Franky, the Mandator V8 chassis records are some of the most complete in the AEC archives, partly because there were so few of them compared to the thousands of other AEC models built. So there are one or two gaps in the records, but nearly all of them have details of either customer or registration number and date of registration. In 99% of the cases both pieces of information are recorded. The only chassis build sheets which have details of chassis number and all engine, gearbox etc details, but no customer and / or registration number can be assumed to be dealer demonstrators, and I would put that figure at no more than 3 or 4. Obviously a dealer would want to sell a demonstrator in due course.

Advert from 1968.

Click on twice.

Carryfast:

gingerfold:
Some notes on the Mandator V8 prototypes and production variants.

Seven pre-production protypes were built. VTG4L 002 was a left hand control model that was retained by AEC’s experimental department. Three fleet prototypes were allocated to sizable hauliers for evaluation purposes. NGO 449D was registered in August 1966

Can you provide the exact point in time that Friars was referring to when the first instruction from the group engineering dept,for the design of ‘a compact 300 hp engine’ was first called for, followed by the drawing board stage leading on from that ?.That all has to be well before 1966 in that case ?.Possibly even before Albert Fogg’s appointment ?.

I can’t give the precise date CF, but development work started in mid-1964. From what I learned it wasn’t even a full time development when it started, but a filling in project when time and resources allowed. Keith Roberts was the engineer in charge of engine development at AEC at that time.

ERF:
I said in my earlier post that only four AV740 prototype engines were built.
We must make it clear here that there is a distinction to be made between prototype engines and prototype lorries.
The only one of the prototype lorries that I ever managed to prove conclusively was fitted with one of the four earliest (four rocker cover) prototype engines was VTG4R 007, the vehicle sent to Australia and operated by Freight Transfer Pty Ltd…
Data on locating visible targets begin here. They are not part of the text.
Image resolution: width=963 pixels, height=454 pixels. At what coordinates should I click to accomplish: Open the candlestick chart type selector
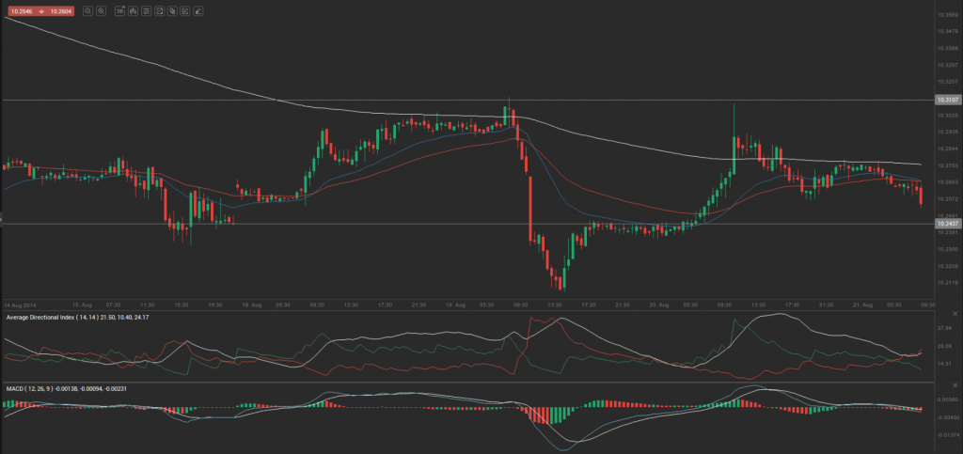point(134,11)
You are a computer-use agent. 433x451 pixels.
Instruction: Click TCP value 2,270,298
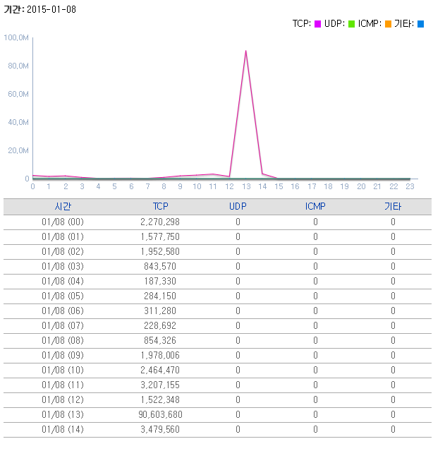pyautogui.click(x=160, y=222)
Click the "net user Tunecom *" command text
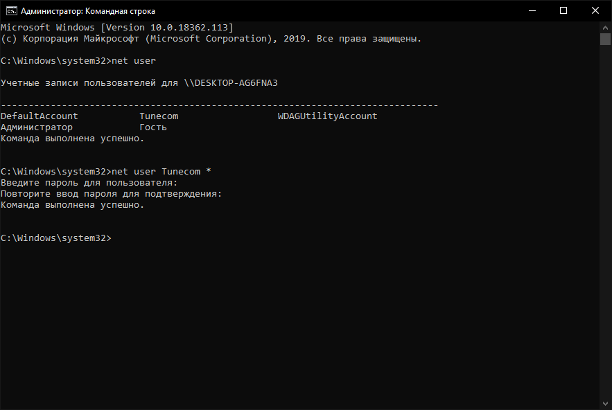The height and width of the screenshot is (410, 612). [161, 172]
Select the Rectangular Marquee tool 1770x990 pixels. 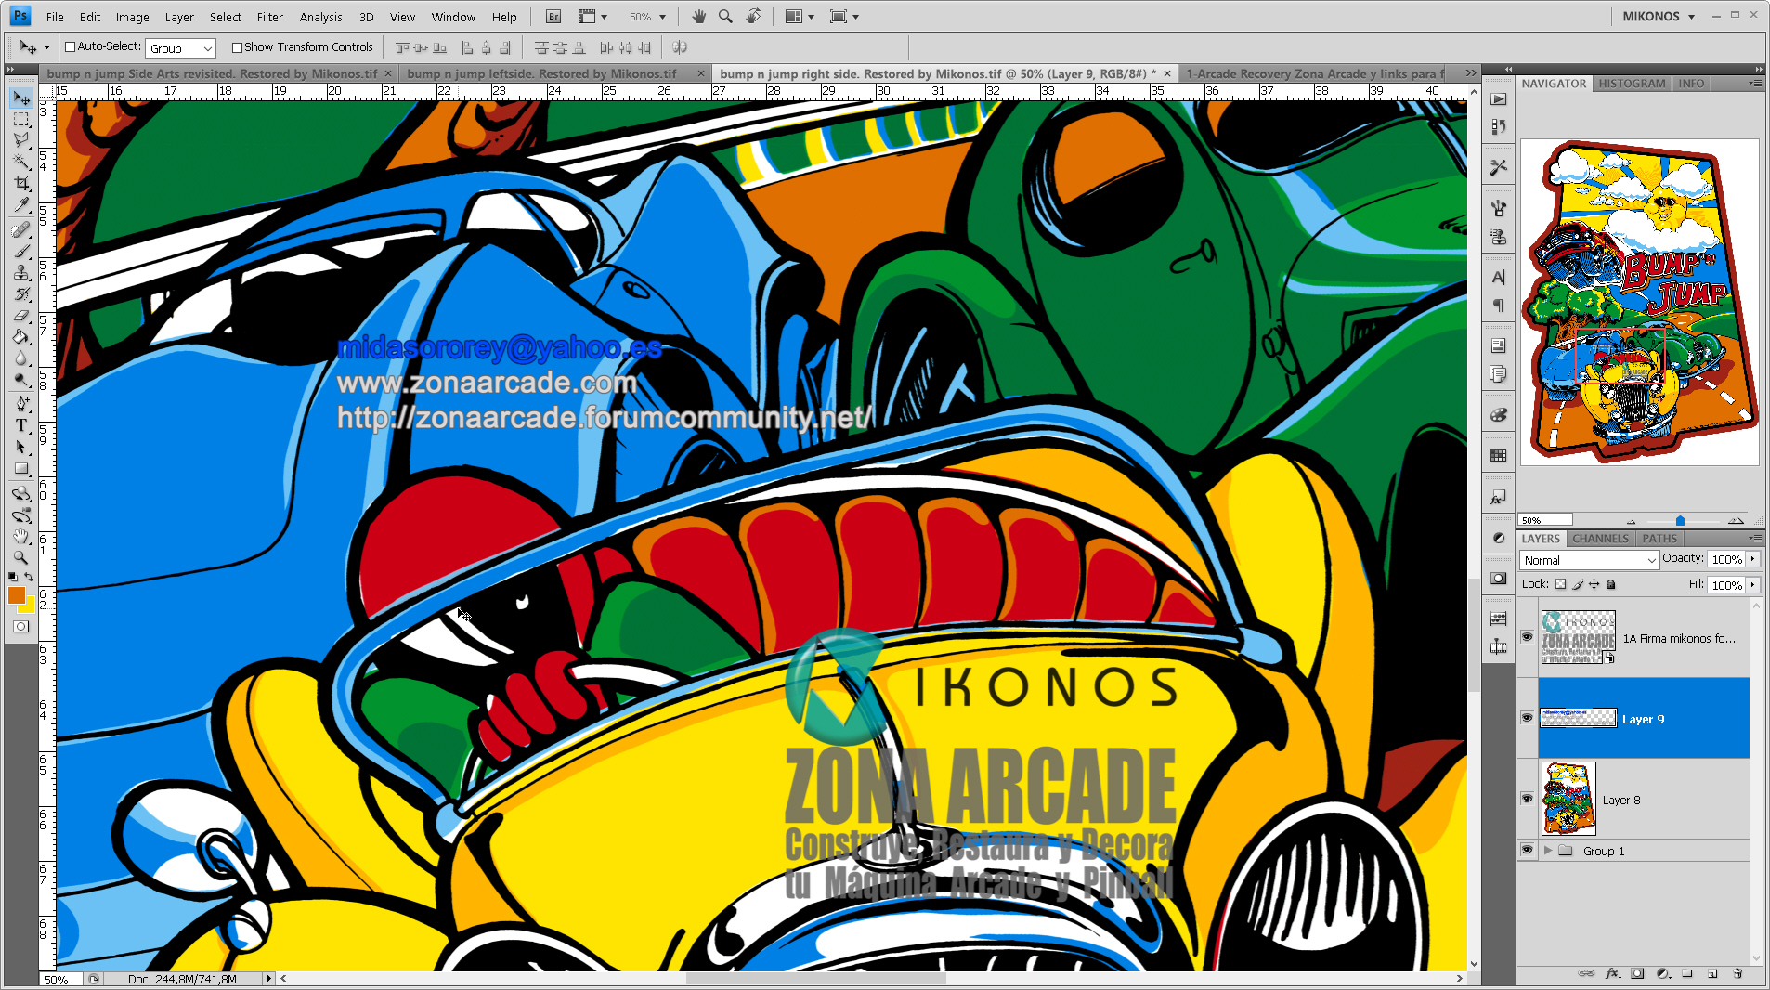point(21,120)
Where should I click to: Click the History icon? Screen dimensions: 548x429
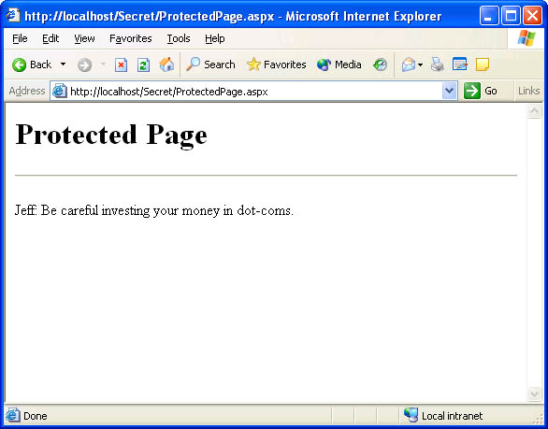(380, 65)
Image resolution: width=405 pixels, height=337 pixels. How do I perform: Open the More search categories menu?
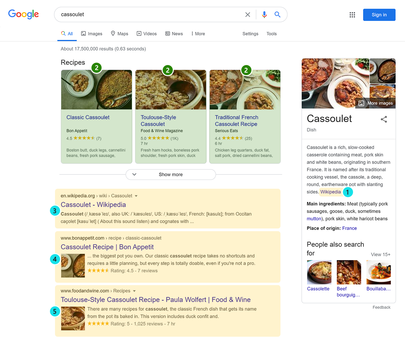[x=198, y=34]
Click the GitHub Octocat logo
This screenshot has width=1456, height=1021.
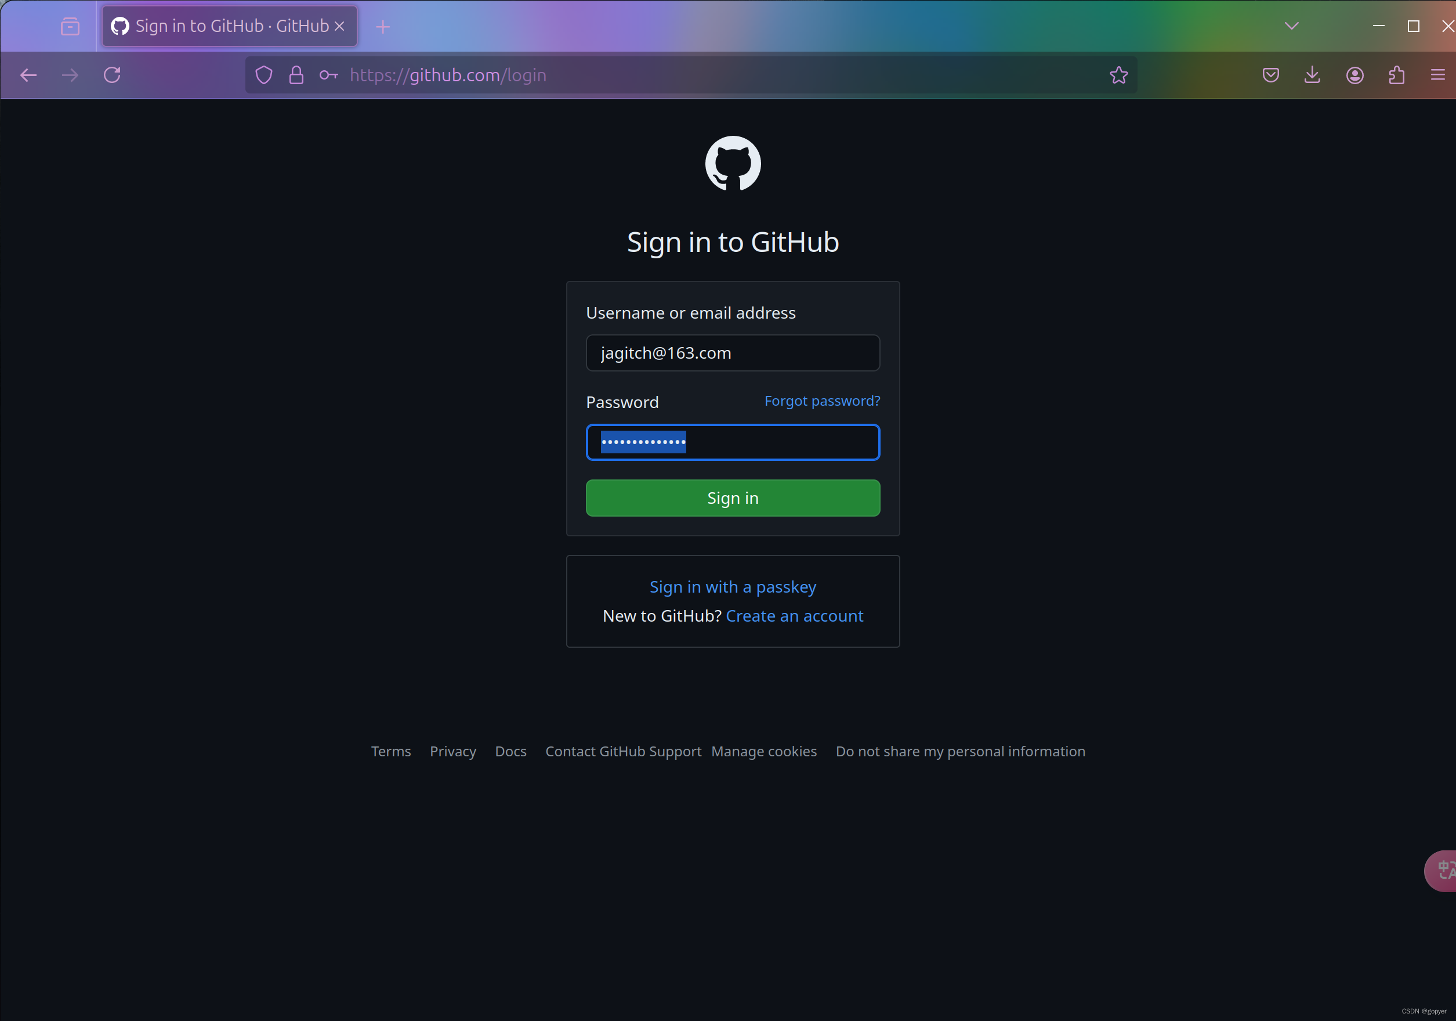(x=732, y=163)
I’m not saying that there were not others, the Turners and Western Transport vehicles for example, but certainly the engines issued to Vanaja for cold climate testing were what we would consider full production specification units.

One of the great things about TN is that it makes you go back over things you believe to be correct, and re-look at them.
This morning in all my V8 bumph I found this photo…

V8 - Western Transport.jpg

…which proves that a very early imperial prototype engine was indeed fitted to VTG4R 003, the Western Transport vehicle.
This makes it almost a certainty that 005, the Turners vehicle had one too.
If I had to make an educated guess, I would say that very early imperial prototype units were fitted into VTG4R 003, 004, 005, 006 and 007.
I have never seen any firm evidence of a fifth imperial engine though, and all the data analysed by AEC was from engine 1/4, 2/4, 3/4 and 4/4.
The prototype engine I had at one time that was fitted into my V8 was 3/4.

VTG4R 008, 009 and all subsequent vehicles had full production specification metric engines.
I have no information for VTG4R 002.
VTG4L 001 was a production specification vehicle in all respects.